**DOCUMENT EXCERPT:**
* * *

Friday, February 11, 2011

My Dad sent this email. I might try it out this spring.

"We went with friends to Sweety Pies on Sunday for breakfast and sat in the patio section beside the house. We happened to notice zip lock baggies pinned to a post and a wall. The bags were half filled with water, each contained 4 pennies, and they were zipped shut. Naturally we were curious! Ms. Sweety told us that these baggies kept the flies away! So naturally we were even more curious! We actually watched some flies come in the open window, stand around on the window sill, and then fly out again. And there were no flies in the eating area! This morning I checked this out on Google. Below are comments on this fly control idea. I'm now a believer!

"Ann Says:I tried the ziplock bag and pennies this weekend.. I have a horse trailer. The flies were bad while I was camping. I put the baggie with pennies above the door of the LQ. NOT ONE FLY came in the trailer. The horse trailer part had many. Not sure why it works but it does!

* * *

**QUESTIONS TO ANSWER:**
A - From the post about keeping flies away with baggies of pennies, reproduce word for word the part that opens with the words containing "Friday, February 11, 2011" and closes with "now a believer!".
B - Answer these questions using the post about keeping flies away with baggies of pennies:
(i) How many pennies did each bag contain?
(ii) Where did Ann put the baggie with pennies?
(iii) Where did the group go for breakfast on Sunday?

**DATA EXCERPTS:**
* * *

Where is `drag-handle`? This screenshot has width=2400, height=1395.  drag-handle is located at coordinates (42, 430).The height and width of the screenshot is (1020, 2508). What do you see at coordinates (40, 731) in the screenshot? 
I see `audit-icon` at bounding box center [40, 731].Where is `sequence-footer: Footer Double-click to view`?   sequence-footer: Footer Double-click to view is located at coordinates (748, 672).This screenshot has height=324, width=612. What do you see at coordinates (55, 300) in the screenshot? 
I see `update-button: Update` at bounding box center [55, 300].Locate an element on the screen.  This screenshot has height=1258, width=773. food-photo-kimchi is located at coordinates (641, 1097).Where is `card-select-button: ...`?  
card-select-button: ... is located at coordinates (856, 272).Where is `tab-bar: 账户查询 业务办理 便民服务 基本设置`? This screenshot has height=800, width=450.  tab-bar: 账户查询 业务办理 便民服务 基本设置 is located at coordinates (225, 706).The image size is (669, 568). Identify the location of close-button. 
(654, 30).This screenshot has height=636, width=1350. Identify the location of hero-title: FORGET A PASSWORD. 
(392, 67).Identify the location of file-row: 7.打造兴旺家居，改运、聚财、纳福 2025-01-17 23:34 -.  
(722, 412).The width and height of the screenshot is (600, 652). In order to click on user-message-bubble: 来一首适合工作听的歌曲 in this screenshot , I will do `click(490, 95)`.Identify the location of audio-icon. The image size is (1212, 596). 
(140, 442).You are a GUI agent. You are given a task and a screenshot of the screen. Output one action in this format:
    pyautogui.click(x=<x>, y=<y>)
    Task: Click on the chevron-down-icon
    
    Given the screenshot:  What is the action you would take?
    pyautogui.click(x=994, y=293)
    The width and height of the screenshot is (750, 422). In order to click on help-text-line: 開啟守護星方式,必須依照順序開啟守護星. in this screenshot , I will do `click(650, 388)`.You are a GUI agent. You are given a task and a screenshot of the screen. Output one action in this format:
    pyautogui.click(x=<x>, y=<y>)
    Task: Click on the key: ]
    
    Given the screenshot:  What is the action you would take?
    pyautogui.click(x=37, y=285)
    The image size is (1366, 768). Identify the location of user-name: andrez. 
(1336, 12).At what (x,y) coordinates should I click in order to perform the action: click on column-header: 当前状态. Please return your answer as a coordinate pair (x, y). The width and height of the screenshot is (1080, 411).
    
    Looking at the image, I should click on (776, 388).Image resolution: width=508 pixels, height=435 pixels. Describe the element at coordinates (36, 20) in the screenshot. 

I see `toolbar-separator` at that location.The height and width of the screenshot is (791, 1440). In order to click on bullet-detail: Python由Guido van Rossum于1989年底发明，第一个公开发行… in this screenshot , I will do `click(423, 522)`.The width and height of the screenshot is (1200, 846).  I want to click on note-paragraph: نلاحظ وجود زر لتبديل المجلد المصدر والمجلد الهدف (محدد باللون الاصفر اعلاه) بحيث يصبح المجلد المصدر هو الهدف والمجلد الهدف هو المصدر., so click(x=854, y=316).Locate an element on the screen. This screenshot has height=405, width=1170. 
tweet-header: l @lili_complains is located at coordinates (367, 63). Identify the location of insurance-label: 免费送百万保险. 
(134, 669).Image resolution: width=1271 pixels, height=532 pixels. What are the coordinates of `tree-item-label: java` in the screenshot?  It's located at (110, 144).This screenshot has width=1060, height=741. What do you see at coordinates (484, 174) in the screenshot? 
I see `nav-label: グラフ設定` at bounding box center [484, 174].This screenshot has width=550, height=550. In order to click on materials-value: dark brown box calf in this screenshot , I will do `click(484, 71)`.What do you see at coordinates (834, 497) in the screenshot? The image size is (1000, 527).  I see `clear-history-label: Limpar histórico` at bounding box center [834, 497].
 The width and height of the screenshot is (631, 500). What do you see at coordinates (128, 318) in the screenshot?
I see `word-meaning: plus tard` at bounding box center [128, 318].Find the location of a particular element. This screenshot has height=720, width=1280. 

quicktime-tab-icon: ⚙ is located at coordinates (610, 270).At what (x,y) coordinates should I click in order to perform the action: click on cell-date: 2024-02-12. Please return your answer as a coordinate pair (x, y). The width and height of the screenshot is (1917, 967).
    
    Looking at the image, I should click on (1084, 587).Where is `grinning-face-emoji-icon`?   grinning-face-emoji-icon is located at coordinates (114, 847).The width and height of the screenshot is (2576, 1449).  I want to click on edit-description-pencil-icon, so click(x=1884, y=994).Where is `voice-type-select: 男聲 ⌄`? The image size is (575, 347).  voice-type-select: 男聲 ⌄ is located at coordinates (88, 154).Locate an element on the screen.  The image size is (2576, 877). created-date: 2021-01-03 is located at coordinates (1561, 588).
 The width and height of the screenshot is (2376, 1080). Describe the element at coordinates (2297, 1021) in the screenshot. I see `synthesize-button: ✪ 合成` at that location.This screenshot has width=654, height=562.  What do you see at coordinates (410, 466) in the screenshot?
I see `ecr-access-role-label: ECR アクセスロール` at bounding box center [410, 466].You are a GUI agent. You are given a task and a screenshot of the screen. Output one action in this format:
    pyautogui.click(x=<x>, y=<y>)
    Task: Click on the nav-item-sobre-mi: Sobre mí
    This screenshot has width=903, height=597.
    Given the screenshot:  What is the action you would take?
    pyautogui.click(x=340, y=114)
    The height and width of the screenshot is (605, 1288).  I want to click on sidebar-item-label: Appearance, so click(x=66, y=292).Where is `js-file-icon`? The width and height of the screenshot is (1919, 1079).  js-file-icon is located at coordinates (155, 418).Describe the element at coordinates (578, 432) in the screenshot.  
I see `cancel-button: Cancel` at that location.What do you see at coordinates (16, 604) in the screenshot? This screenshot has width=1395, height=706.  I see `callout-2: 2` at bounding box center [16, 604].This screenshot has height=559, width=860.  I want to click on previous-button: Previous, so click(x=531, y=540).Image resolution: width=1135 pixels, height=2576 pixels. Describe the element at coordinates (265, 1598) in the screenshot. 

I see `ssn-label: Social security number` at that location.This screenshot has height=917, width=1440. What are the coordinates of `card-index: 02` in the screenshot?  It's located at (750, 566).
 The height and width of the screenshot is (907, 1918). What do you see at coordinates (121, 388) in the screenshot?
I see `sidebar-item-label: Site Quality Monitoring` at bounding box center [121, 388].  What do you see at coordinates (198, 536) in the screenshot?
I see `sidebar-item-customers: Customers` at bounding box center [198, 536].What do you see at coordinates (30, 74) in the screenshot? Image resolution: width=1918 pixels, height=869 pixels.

* * *

**RESULTS:**
A -
Friday, February 11, 2011

My Dad sent this email. I might try it out this spring.

"We went with friends to Sweety Pies on Sunday for breakfast and sat in the patio section beside the house. We happened to notice zip lock baggies pinned to a post and a wall. The bags were half filled with water, each contained 4 pennies, and they were zipped shut. Naturally we were curious! Ms. Sweety told us that these baggies kept the flies away! So naturally we were even more curious! We actually watched some flies come in the open window, stand around on the window sill, and then fly out again. And there were no flies in the eating area! This morning I checked this out on Google. Below are comments on this fly control idea. I'm now a believer!

B -
(i) 4 pennies
(ii) Above the door of the LQ
(iii) Sweety Pies